### TEXT

After a week of TV interviews and public feuds with school administrators over a scheduled walkout honoring school-shooting victims, three Sacajawea Middle School students gather on a Saturday afternoon in a living room and make their final plans.
They sit with their feet up on the couch, looking down at their laptops and workshop the speeches they've prepared for the walkout on March 14. Pink scissors, markers and packets of paper lay scattered on the coffee table surrounding Abby Baker's cat, Cucumber. Next to Baker, the only eighth-grader of the middle school trio, there's a stray piece of paper with Sacajawea's rules for unexcused absences. Written in pen at the bottom of the paper is their simple strategy for overcoming any discipline the school might hand out for the walkout: "Overload the system."
"We've had a few sleepless nights, working on printing stuff and deciding what our next move is," says Baker, 13.
Baker, Tula Webber and Clara DePaolo have been organizing the walkout for weeks. They want to remember the 17 victims of the Marjory Stoneman Douglas High School shooting in Florida while calling for an end to the constant school shootings. And they want to share the message in their own way, not anyone else's, especially not the school's.
"They say children are too young to understand," says DePaolo, who is 12. "But we're the ones who are being directly affected by this. We're the ones who could be conceivably killed in schools."
They joined students all over the Spokane region and the United States in planning one of a series of demonstrations this spring, calling for gun-safety measures and an end to school shootings. After the March 14 walkout, on March 24, area students will lead a "March for Our Lives." And on April 20, students will again walk out of class on the anniversary of the Columbine High School shooting.
The recent surge in activism is new to many schools, which must balance the right to protest with a desire not to disrupt the school. But these students are OK with rocking the boat a little.

######

• **STATED TASK 1**
Reproduce the entire article about the Sacajawea Middle School walkout word for word.

### EXCERPTED RECORDS

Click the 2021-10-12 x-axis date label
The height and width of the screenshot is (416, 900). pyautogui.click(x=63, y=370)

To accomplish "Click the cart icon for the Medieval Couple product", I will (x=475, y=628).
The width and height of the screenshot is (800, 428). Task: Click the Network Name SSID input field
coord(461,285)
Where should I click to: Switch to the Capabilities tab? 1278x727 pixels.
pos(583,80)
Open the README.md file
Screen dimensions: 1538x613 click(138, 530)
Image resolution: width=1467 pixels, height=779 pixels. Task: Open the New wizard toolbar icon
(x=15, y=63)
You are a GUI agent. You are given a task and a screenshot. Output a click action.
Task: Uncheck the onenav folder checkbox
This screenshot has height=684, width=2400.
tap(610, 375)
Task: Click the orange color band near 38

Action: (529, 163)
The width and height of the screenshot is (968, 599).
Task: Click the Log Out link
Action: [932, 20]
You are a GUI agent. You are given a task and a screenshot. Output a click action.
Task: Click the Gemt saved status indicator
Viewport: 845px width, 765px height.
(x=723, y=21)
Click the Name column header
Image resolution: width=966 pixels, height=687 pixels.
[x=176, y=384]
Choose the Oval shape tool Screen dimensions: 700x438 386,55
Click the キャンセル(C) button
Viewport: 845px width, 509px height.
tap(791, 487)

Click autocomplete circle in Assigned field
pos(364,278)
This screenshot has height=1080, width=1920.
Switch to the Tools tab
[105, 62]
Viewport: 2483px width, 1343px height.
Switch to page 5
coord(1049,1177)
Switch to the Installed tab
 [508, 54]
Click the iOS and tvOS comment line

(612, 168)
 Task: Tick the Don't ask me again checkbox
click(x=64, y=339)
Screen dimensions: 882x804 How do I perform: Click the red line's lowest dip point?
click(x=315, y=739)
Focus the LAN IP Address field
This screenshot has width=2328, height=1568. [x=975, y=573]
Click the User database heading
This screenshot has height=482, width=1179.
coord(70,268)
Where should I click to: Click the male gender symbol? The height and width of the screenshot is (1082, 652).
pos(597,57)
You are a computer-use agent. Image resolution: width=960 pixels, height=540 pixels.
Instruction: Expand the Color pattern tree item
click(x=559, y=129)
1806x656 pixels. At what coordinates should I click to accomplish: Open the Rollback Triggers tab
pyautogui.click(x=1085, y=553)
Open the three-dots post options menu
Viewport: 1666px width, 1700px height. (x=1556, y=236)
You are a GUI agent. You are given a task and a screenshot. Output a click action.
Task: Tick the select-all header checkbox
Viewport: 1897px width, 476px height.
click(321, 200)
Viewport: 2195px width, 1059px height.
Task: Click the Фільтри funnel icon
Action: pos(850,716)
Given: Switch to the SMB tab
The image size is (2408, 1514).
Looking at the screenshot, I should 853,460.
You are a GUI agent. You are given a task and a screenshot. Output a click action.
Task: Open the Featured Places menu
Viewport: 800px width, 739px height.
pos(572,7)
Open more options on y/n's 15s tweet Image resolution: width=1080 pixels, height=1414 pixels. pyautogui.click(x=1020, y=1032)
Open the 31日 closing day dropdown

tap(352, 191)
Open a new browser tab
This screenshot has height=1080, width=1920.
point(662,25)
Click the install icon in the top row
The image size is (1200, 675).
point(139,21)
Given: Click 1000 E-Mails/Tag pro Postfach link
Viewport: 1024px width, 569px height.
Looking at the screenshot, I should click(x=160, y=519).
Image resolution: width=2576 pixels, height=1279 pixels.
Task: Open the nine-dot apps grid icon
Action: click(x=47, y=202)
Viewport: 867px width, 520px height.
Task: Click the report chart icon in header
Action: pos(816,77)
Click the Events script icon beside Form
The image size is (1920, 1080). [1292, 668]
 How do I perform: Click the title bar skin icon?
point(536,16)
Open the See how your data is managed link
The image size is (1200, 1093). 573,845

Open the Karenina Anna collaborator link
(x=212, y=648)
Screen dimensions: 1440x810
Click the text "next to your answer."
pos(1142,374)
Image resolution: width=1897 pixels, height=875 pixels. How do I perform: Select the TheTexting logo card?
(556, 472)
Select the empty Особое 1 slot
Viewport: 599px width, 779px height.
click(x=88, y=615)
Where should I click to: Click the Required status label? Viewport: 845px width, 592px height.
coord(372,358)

######

• **STATED TASK 2**
Copy out the lines of the listing from the line containing "Open the three-dots post options menu" up to and including the line containing "point(139,21)", and nothing else.

• **EXERCISE SOLUTION 1**
After a week of TV interviews and public feuds with school administrators over a scheduled walkout honoring school-shooting victims, three Sacajawea Middle School students gather on a Saturday afternoon in a living room and make their final plans.
They sit with their feet up on the couch, looking down at their laptops and workshop the speeches they've prepared for the walkout on March 14. Pink scissors, markers and packets of paper lay scattered on the coffee table surrounding Abby Baker's cat, Cucumber. Next to Baker, the only eighth-grader of the middle school trio, there's a stray piece of paper with Sacajawea's rules for unexcused absences. Written in pen at the bottom of the paper is their simple strategy for overcoming any discipline the school might hand out for the walkout: "Overload the system."
"We've had a few sleepless nights, working on printing stuff and deciding what our next move is," says Baker, 13.
Baker, Tula Webber and Clara DePaolo have been organizing the walkout for weeks. They want to remember the 17 victims of the Marjory Stoneman Douglas High School shooting in Florida while calling for an end to the constant school shootings. And they want to share the message in their own way, not anyone else's, especially not the school's.
"They say children are too young to understand," says DePaolo, who is 12. "But we're the ones who are being directly affected by this. We're the ones who could be conceivably killed in schools."
They joined students all over the Spokane region and the United States in planning one of a series of demonstrations this spring, calling for gun-safety measures and an end to school shootings. After the March 14 walkout, on March 24, area students will lead a "March for Our Lives." And on April 20, students will again walk out of class on the anniversary of the Columbine High School shooting.
The recent surge in activism is new to many schools, which must balance the right to protest with a desire not to disrupt the school. But these students are OK with rocking the boat a little.

• **EXERCISE SOLUTION 2**
Open the three-dots post options menu
Viewport: 1666px width, 1700px height. (x=1556, y=236)
You are a GUI agent. You are given a task and a screenshot. Output a click action.
Task: Tick the select-all header checkbox
Viewport: 1897px width, 476px height.
click(321, 200)
Viewport: 2195px width, 1059px height.
Task: Click the Фільтри funnel icon
Action: pos(850,716)
Given: Switch to the SMB tab
The image size is (2408, 1514).
Looking at the screenshot, I should 853,460.
You are a GUI agent. You are given a task and a screenshot. Output a click action.
Task: Open the Featured Places menu
Viewport: 800px width, 739px height.
pos(572,7)
Open more options on y/n's 15s tweet Image resolution: width=1080 pixels, height=1414 pixels. pyautogui.click(x=1020, y=1032)
Open the 31日 closing day dropdown

tap(352, 191)
Open a new browser tab
This screenshot has height=1080, width=1920.
point(662,25)
Click the install icon in the top row
The image size is (1200, 675).
point(139,21)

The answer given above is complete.